Oxford, UK, May 21, 2009 – Oxford Gene Technology (OGT), the pioneer of microarraybased

technologies, has successfully completed processing more than 20,000 samples that

have been generated by the Wellcome Trust Case Control Consortium (WTCCC), the world’s

largest CNV study involving a collaboration of 24 leading human geneticists. The project

analysed DNA samples from patients to identify genetic variants that play a role in various

human diseases, including bipolar disorder, Crohn’s disease, coronary artery disease, type 1

and 2 diabetes, rheumatoid arthritis, breast cancer and hypertension.

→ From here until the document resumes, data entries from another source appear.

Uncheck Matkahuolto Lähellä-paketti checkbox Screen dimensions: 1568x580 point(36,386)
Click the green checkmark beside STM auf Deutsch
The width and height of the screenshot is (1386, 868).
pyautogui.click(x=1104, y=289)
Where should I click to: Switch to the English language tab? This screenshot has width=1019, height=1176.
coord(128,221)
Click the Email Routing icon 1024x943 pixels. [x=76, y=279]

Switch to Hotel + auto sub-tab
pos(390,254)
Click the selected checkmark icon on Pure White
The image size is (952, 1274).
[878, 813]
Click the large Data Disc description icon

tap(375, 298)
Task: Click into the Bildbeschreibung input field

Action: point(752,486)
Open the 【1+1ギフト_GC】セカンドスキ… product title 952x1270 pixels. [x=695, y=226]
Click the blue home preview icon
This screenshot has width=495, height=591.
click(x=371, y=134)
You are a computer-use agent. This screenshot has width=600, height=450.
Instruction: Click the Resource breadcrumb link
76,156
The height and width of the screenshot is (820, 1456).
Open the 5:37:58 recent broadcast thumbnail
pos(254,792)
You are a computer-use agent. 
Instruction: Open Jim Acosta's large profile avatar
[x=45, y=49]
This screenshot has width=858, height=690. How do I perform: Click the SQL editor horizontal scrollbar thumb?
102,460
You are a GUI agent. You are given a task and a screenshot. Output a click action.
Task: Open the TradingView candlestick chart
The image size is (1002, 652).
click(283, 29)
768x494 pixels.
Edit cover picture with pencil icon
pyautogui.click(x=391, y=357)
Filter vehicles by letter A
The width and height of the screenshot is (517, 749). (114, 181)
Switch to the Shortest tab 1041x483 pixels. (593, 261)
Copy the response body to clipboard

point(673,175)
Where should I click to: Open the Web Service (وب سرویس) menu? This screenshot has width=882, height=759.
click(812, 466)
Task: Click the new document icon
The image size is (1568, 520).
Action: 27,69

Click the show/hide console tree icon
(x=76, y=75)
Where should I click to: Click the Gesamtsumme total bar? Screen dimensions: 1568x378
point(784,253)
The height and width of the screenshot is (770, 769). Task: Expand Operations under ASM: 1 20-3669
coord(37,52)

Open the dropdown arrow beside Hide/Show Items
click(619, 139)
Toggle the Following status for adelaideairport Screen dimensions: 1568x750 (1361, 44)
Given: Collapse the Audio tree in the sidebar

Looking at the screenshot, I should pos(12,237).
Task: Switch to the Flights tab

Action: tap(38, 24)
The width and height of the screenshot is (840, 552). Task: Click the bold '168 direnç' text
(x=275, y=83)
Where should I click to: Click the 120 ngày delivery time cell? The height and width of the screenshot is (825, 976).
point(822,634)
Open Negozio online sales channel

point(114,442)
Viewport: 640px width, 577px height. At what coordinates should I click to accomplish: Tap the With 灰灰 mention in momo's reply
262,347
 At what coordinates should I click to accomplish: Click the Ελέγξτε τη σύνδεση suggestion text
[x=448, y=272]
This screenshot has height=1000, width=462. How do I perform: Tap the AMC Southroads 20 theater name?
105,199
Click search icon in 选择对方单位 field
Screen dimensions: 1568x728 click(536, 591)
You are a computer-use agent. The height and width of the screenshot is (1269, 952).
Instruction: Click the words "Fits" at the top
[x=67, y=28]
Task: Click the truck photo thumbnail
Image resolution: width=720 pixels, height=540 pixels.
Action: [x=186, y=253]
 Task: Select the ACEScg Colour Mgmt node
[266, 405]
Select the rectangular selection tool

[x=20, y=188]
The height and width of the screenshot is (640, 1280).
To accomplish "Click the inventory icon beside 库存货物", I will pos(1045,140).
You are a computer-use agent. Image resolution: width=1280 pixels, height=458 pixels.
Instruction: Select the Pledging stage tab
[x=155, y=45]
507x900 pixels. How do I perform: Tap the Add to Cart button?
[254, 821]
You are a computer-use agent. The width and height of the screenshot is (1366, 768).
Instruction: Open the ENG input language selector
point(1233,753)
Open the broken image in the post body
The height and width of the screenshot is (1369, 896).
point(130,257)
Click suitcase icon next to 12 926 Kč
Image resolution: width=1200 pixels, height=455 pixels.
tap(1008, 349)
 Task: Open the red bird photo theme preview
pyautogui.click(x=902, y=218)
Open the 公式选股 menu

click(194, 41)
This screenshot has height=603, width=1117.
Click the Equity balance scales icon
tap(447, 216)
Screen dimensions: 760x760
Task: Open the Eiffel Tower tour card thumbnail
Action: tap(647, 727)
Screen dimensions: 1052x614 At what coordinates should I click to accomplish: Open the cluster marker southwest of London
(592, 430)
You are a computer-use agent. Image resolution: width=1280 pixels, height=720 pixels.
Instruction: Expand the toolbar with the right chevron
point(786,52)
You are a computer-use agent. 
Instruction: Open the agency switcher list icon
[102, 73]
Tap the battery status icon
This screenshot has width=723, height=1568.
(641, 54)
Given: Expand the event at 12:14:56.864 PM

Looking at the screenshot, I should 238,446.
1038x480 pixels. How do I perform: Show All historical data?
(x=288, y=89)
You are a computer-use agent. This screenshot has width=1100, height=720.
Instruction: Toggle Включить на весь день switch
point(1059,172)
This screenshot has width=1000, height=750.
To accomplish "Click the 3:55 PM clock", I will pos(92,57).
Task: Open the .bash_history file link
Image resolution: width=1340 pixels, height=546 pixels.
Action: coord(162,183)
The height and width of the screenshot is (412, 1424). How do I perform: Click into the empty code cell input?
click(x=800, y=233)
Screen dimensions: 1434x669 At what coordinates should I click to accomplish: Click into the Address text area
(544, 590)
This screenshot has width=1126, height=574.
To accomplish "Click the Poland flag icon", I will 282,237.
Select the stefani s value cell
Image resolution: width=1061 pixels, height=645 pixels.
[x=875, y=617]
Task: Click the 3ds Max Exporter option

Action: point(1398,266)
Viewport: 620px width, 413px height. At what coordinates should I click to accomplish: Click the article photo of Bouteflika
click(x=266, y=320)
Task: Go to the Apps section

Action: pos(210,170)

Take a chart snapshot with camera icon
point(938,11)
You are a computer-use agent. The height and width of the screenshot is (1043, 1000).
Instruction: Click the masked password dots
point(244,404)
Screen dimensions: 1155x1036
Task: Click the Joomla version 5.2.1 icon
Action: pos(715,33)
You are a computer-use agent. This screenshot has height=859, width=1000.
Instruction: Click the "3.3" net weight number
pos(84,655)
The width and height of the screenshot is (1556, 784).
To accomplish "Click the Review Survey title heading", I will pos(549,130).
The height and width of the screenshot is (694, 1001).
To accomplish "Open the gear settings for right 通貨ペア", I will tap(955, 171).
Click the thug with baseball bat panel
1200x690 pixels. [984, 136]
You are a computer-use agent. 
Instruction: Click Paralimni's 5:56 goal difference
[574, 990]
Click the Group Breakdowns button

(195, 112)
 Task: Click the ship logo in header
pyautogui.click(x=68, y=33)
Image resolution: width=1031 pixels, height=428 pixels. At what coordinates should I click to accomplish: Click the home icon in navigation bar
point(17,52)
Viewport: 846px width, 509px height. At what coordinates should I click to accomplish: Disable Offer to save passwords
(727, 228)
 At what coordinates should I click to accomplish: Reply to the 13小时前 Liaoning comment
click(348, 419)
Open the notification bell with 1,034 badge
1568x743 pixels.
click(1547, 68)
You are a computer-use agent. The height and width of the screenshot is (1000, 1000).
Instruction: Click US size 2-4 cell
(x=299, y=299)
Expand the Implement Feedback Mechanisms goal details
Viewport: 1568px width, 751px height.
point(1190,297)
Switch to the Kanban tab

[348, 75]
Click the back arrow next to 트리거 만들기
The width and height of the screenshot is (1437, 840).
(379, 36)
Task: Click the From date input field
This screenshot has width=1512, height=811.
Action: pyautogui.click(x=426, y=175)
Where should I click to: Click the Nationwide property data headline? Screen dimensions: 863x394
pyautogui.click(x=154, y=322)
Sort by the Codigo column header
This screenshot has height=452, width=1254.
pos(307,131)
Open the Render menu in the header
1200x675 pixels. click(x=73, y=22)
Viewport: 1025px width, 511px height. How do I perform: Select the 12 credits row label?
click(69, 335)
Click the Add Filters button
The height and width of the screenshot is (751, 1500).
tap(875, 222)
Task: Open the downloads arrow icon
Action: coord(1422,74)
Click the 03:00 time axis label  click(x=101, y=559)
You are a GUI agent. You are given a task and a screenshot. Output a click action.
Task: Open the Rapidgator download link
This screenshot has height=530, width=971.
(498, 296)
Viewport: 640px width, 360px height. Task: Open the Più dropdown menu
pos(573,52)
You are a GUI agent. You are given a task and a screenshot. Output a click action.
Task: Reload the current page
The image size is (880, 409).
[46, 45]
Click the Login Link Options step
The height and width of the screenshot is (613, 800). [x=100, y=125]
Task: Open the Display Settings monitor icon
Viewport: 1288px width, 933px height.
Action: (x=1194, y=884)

OGT processed over 20,000 samples in 20 weeks, using state-of-the-art automated

processing to achieve exceptional data quality from whole-genome human CNV-focussed

microarrays developed by Agilent. Over 40 quality control checks have been performed and

recorded for each sample during the workflow, producing documented evidence of the

excellent QC metrics that have been met.

“In order to characterise genetic variants, reproducible performance and reliable processing

of the high resolution microarrays is essential. This project demanded high quality data

generated to tight deadlines, and we were very pleased with its rapid progress,” said Dr Matt

Hurles of the Wellcome Trust Sanger Institute. “Our preliminary estimate is that approximately

20-30 % of the ~11,000 loci targeted on the array we have designed are both polymorphic in

our British study population and provide sufficient data quality to assign integer copy numbers

to individuals.”

“OGT is delighted to have successfully processed the huge number of samples, on time and

to exacting QC standards, in this landmark CNV study,” said Dr John Anson, R&D Director at

OGT. OGT is committed to provide high quality data for a variety of high throughput

microarray applications, offering a bespoke microarray service from array design and

synthesis through to bioinformatics support and data analysis.